While any of these rights will have impact on conservation, they may be perfectly acceptable concessions. In some cases, desires may be obtainable without a division right. If not, in many instances, an easement with appropriate reserved division rights is more beneficial than no easement at all, so long as the possible division is thoroughly considered in conjunction with all other terms of the easement (including the increased need for stewardship funding).

Retaining Attractiveness for Private Ownership and Management

The conservation of eased land is served by both the holder’s easement stewardship and responsible land management by the landowner. Whenever a conservation easement includes the possibility of division, consider whether each resulting parcel, as encumbered by the easement, will retain economic value sufficient to encourage lasting interest in owning and managing the land. For example:

  • A parcel that retains some valuable development rights, whether residential or otherwise, may derive a significant portion of its market value from those rights.
  • A parcel with easement restrictions that permit sustainable agriculture or forestry may have significant economic value based on those uses.

A parcel entirely covered by restrictions barring development and commercially viable production may lack sufficient market value to ensure that there will always be landowner interest in owning and maintaining it. This may lead to a number of undesirable outcomes:

  • A landowner loses all motivation to provide basic care for the land, all but abandoning it.
  • A landowner seeks extraordinary legal relief—asking a court to ease the easement restrictions, or even to extinguish the easement, arguing that the easement as applied to such a parcel is unreasonably restrictive, making the property essentially valueless. 
  • A landowner stops paying taxes, no longer seeing advantage in ensuring continued ownership and control of the land. 

Ensuring Adequate Stewardship Funding

The exercise of a subdivision right will invariably increase the holder’s stewardship costs. However, the existence of a right to subdivide doesn’t necessarily mean that the right will ever be exercised. The possibility of future subdivision must affect the holder’s planning for adequate stewardship funding. A number of strategies might address this risk.
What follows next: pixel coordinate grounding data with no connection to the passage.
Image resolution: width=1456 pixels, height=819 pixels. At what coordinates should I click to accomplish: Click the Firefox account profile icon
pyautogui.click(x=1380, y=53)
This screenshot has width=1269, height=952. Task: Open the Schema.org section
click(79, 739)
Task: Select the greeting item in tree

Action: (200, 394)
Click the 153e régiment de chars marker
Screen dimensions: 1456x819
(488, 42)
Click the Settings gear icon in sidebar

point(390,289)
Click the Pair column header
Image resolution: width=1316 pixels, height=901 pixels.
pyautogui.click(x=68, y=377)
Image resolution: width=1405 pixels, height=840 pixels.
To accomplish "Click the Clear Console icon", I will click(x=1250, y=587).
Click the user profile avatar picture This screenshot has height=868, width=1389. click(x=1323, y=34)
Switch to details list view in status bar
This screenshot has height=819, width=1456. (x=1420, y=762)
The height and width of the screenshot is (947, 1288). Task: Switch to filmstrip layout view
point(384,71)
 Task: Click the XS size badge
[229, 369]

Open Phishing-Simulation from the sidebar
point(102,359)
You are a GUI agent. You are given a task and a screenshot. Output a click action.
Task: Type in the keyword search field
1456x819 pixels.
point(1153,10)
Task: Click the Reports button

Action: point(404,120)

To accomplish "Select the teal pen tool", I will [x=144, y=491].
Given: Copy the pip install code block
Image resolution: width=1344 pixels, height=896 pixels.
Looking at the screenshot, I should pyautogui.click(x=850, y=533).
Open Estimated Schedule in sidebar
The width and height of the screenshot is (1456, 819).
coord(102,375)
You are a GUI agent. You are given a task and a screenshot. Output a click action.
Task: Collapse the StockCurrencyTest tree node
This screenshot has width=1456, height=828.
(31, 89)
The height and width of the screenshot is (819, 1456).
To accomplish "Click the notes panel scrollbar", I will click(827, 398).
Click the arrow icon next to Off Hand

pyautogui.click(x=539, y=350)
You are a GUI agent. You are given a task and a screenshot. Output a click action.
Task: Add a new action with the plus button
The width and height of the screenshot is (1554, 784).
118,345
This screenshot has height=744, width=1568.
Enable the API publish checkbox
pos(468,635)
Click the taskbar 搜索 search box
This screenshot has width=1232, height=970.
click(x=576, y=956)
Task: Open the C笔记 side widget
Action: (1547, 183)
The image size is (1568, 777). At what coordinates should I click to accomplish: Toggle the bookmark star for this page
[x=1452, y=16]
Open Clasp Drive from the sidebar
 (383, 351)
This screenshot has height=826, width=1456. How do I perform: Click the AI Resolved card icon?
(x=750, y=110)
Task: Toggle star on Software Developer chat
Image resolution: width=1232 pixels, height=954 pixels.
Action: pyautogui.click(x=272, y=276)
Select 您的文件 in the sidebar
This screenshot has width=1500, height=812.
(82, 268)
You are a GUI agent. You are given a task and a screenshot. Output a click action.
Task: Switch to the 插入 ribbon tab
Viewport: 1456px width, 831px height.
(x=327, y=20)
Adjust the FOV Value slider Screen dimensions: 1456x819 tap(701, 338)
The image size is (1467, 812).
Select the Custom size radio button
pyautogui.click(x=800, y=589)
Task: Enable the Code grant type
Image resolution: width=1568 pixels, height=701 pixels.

Obtain a stewardship contribution that realistically addresses the risk.

The holder may attempt to project its potential cost increase associated with the exercise of the subdivision right and calculate a present dollar amount that is likely sufficient to cover it. A once-and-done approach provides a degree of certainty for the landowner and holder. However, an appropriate dollar amount to address a possible-but-uncertain future subdivision is likely substantial and potentially unaffordable to the landowner.

Negotiate conditional stewardship funding payments

An alternative approach is to obtain a stewardship funding covenant from the easement-granting landowner, designed to run with the land, binding any future owner to make an inflation-adjusted contribution to holder as a condition to the exercise of the subdivision right. This approach is discussed at length in the guide Stewardship Funding Arrangements. The Model Stewardship Funding Covenant includes sample provisions for implementation.

Draft subdivision rights that expire on their own terms

Where a landowner’s subdivision motivations are targeted to a finite group of people, such as their living adult children, there may be value in drafting a subdivision right so that it expires upon some defined occasion, such as the transfer of the property, or the expiration of a term of years.